§ **PROBLEM TO WORK ON**: Only the lines from the one containing "Péče o kopyta koní (167, 340)" to the end of the records belong in the output; print them exactly.

** Opening EXERCISE INPUT block **

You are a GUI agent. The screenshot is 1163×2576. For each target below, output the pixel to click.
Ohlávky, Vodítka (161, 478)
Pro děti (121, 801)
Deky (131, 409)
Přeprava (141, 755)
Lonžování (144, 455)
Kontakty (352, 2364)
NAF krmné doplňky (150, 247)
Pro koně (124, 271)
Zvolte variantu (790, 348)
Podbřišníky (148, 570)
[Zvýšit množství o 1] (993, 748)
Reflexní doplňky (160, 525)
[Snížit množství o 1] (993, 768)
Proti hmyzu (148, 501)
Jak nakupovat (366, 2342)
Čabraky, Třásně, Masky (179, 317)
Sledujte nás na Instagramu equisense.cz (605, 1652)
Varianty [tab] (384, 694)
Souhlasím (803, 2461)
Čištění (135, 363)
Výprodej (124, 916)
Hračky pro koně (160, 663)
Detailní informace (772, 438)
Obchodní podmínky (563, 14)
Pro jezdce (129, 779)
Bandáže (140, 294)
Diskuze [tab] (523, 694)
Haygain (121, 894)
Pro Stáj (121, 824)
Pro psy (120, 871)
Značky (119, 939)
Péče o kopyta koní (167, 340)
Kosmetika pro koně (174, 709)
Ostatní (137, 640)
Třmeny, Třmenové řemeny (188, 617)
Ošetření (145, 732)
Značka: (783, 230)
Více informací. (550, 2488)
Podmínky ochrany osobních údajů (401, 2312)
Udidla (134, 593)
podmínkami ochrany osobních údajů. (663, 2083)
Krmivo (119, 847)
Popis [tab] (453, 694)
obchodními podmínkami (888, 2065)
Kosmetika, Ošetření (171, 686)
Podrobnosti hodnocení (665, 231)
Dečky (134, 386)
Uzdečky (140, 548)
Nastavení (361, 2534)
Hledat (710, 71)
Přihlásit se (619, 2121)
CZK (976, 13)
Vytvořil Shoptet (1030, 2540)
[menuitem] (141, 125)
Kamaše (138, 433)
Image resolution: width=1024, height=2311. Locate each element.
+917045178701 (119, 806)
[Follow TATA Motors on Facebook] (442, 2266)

** Closing EXERCISE INPUT block **

§ **YOUR RESPONSE**:
Péče o kopyta koní (167, 340)
Kosmetika pro koně (174, 709)
Ostatní (137, 640)
Třmeny, Třmenové řemeny (188, 617)
Ošetření (145, 732)
Značka: (783, 230)
Více informací. (550, 2488)
Podmínky ochrany osobních údajů (401, 2312)
Udidla (134, 593)
podmínkami ochrany osobních údajů. (663, 2083)
Krmivo (119, 847)
Popis [tab] (453, 694)
obchodními podmínkami (888, 2065)
Kosmetika, Ošetření (171, 686)
Podrobnosti hodnocení (665, 231)
Dečky (134, 386)
Uzdečky (140, 548)
Nastavení (361, 2534)
Hledat (710, 71)
Přihlásit se (619, 2121)
CZK (976, 13)
Vytvořil Shoptet (1030, 2540)
[menuitem] (141, 125)
Kamaše (138, 433)
Image resolution: width=1024, height=2311. Locate each element.
+917045178701 (119, 806)
[Follow TATA Motors on Facebook] (442, 2266)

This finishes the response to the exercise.